When Texas Sen. Ted Cruz bowed out of the Republican presidential race after losing Indiana Tuesday night, likely nominee Donald Trump said it's time to unite the party.

But not all Republicans are ready to stand behind the businessman's banner and elements of the stop-Trump movement vow to press on in their fight against him.

Rob Stutzman, a long-time California campaign strategist who worked for former Gov. Arnold Schwarzenegger and is organizing a stop-Trump effort in the Golden State, said he's not yet giving up on his efforts to defeat Trump.

The group "will assess what a two man race looks like," Stutzman said as Cruz was exiting the race Tuesday night, referring to a race between Trump and the other man standing, Ohio Gov. John Kasich.

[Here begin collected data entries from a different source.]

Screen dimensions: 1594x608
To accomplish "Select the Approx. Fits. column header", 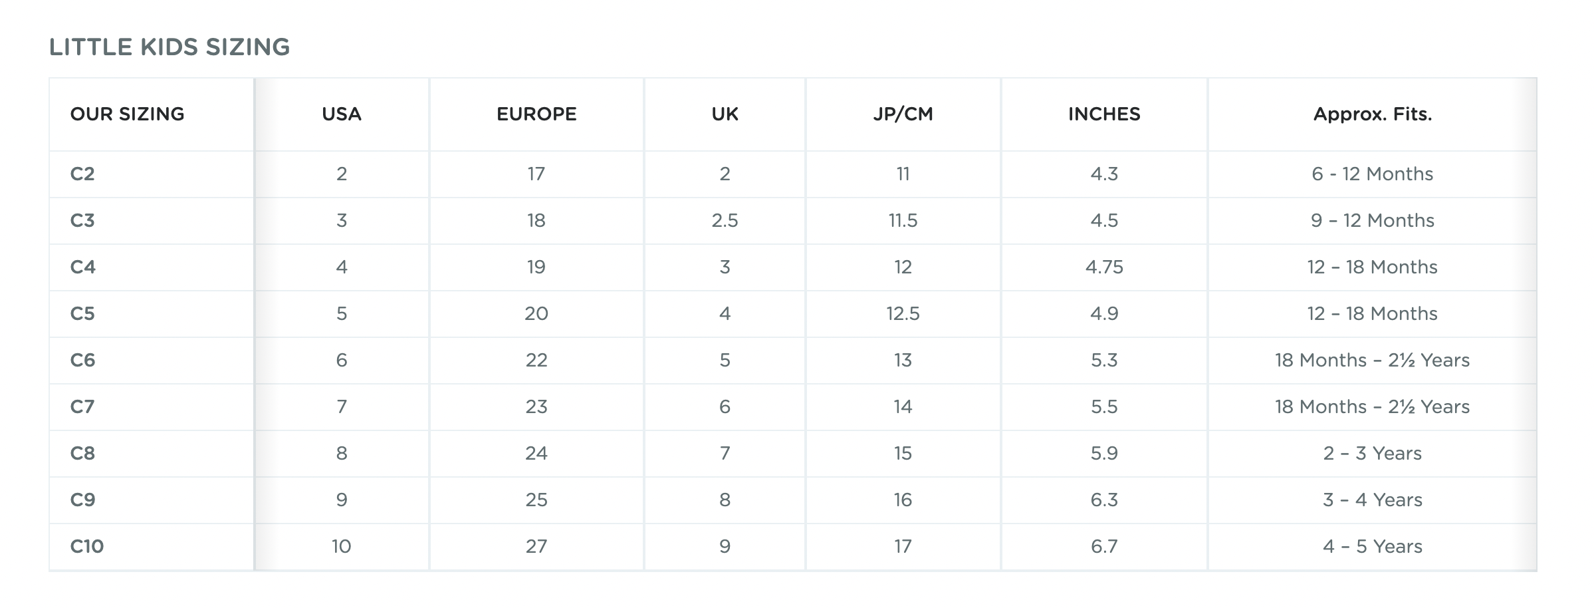I will (1373, 114).
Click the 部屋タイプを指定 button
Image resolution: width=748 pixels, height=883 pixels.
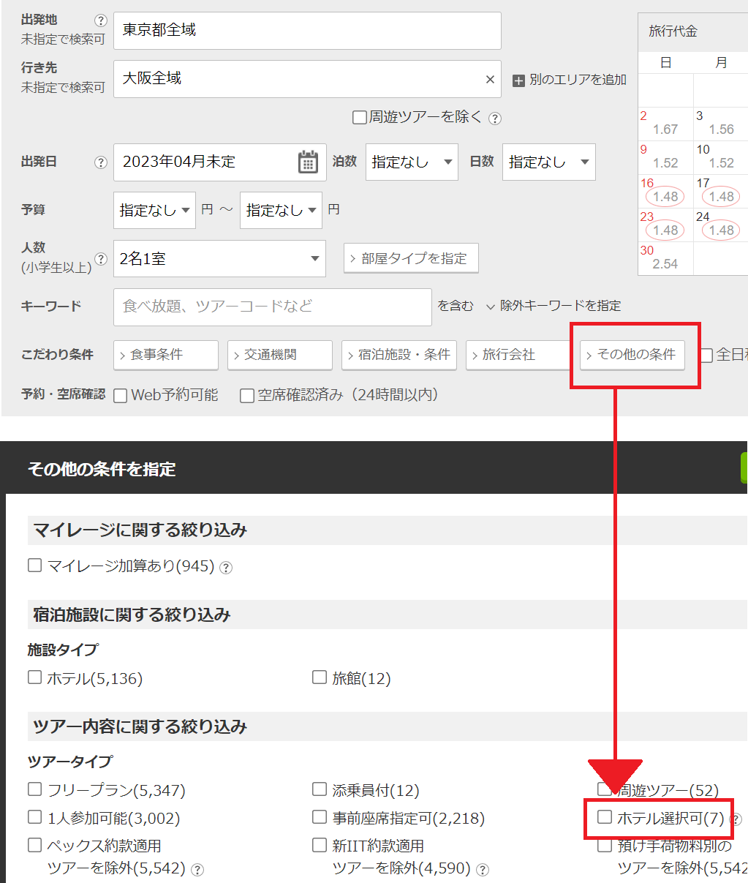click(411, 258)
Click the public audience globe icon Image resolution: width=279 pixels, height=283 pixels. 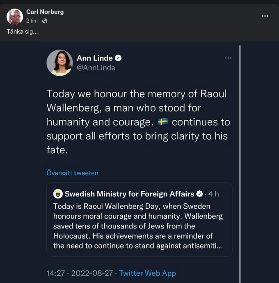(x=45, y=21)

California was always supposed to be the stop Trump effort’s backstop. It votes June 7, the last day of the Republican primary and with its 172 delegates — 15 percent of the total necessary— it is the largest prize of any state.

But Trump needs less than 200 delegates to clinch the nomination and California is only one of nine states left to vote, making it extremely difficult to keep Trump from the magic number of 1237 delegates.

Even so, some Republicans won't get behind him.

Rory Cooper, the founder of the group Never Trump, said: "We will continue to seek opportunities to oppose his nomination and to draw a clear line between him and the values of the conservative cause."

Club for Growth, thanked Cruz for his leadership in the race and, showing its displeasure with the outcome, didn't mention or congratulate Trump.

“The Club for Growth PAC has been proud to stand with Senator Ted Cruz and the principled campaign he has run for president,” said David McIntosh, Club for Growth Action president.

Convincing donors to open their wallets under dire circumstances is going to prove challenging.

“No question Indiana will influence our fundraising,” Stutzman wrote in an email exchange, even before Cruz dropped out.

Related: Full 2016 Election Coverage

In their plan, Cruz was supposed to perform better, especially in Indiana, a state that he lost Tuesday where more than one-third of voters identify as born-again Christian and where rival Kasich agreed to step out of the way.

As the race progressed, the Never Trump forces produced fewer results, even in states it chose to compete. Never Trump groups spent $2.8 million in Indiana, according to ad-spending data compiled by SMG Delta. Additionally, $3.3 million was spent in support of Cruz and Trump still won. (Pro-Trump ads totaled less than $1 million.)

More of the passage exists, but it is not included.